WHAT YOU HAVE TO DO
Repeat word for word the opening stretch of the entries, from the first line through the line containing "Task: Click the green marker above Mar 2024".

EXERCISE MATERIALS
----
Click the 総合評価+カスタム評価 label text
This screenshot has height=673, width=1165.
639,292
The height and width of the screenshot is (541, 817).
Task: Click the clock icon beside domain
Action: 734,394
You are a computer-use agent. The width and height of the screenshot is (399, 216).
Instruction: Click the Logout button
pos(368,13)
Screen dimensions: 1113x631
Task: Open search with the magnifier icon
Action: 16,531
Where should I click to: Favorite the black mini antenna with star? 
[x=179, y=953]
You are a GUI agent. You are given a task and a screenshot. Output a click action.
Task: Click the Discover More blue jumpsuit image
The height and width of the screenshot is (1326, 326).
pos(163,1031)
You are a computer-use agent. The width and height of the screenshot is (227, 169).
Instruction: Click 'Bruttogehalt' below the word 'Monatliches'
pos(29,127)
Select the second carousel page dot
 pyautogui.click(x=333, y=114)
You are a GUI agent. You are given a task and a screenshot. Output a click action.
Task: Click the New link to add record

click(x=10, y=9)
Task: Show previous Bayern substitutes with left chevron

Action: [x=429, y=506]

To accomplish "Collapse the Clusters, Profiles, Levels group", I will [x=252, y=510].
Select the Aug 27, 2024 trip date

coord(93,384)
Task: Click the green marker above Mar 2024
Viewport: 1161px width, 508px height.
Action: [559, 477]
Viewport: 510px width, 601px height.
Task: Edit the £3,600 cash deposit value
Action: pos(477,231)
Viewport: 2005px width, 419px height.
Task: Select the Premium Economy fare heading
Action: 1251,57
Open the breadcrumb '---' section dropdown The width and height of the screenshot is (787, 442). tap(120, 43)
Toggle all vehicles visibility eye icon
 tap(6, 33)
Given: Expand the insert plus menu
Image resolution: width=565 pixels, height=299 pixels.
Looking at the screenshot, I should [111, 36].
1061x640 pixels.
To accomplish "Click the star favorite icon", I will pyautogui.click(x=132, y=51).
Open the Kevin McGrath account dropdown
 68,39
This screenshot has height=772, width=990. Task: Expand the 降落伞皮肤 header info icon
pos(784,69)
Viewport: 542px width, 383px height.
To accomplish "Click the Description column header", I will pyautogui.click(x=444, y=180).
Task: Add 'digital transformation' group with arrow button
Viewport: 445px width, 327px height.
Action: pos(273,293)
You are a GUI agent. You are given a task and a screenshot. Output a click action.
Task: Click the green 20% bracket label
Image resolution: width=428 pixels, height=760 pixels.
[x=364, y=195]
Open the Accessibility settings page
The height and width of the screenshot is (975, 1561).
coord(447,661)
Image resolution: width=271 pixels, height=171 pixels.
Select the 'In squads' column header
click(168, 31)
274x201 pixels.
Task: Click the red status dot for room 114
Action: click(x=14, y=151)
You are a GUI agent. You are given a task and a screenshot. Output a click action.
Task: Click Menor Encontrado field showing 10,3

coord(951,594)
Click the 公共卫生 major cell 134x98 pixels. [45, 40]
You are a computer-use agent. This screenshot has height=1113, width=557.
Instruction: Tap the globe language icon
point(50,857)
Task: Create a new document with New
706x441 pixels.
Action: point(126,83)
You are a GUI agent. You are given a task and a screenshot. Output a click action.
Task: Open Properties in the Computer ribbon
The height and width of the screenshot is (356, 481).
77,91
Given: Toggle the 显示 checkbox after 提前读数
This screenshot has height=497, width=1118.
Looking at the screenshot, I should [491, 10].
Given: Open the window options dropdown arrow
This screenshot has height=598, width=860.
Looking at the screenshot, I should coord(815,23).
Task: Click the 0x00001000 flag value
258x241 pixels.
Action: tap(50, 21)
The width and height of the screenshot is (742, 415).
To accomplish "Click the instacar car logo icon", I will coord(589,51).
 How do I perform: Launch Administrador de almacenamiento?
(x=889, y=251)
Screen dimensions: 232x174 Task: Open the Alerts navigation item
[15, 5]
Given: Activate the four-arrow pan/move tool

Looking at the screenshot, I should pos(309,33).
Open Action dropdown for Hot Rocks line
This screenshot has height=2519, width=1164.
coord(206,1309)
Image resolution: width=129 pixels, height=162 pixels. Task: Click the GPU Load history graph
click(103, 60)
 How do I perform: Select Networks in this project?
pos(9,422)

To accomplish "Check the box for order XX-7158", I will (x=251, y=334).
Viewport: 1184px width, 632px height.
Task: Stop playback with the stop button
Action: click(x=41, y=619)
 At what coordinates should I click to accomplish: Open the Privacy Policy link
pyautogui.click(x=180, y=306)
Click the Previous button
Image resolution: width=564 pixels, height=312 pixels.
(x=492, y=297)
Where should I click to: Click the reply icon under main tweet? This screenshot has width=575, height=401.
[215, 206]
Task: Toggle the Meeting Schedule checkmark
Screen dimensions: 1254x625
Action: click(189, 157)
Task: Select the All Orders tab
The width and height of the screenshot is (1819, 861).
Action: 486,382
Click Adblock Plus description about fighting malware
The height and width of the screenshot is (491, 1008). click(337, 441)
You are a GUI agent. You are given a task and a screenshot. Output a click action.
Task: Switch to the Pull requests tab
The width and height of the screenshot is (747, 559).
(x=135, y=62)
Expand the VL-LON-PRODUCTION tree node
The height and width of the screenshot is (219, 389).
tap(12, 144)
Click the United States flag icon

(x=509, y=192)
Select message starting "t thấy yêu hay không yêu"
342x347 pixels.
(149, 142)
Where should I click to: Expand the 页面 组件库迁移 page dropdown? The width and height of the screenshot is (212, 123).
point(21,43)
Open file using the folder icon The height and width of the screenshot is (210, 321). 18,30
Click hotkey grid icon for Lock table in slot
----
TASK ANSWER
Click the 総合評価+カスタム評価 label text
This screenshot has height=673, width=1165.
639,292
The height and width of the screenshot is (541, 817).
Task: Click the clock icon beside domain
Action: 734,394
You are a computer-use agent. The width and height of the screenshot is (399, 216).
Instruction: Click the Logout button
pos(368,13)
Screen dimensions: 1113x631
Task: Open search with the magnifier icon
Action: 16,531
Where should I click to: Favorite the black mini antenna with star? 
[x=179, y=953]
You are a GUI agent. You are given a task and a screenshot. Output a click action.
Task: Click the Discover More blue jumpsuit image
The height and width of the screenshot is (1326, 326).
pos(163,1031)
You are a computer-use agent. The width and height of the screenshot is (227, 169).
Instruction: Click 'Bruttogehalt' below the word 'Monatliches'
pos(29,127)
Select the second carousel page dot
 pyautogui.click(x=333, y=114)
You are a GUI agent. You are given a task and a screenshot. Output a click action.
Task: Click the New link to add record

click(x=10, y=9)
Task: Show previous Bayern substitutes with left chevron

Action: [x=429, y=506]

To accomplish "Collapse the Clusters, Profiles, Levels group", I will [x=252, y=510].
Select the Aug 27, 2024 trip date

coord(93,384)
Task: Click the green marker above Mar 2024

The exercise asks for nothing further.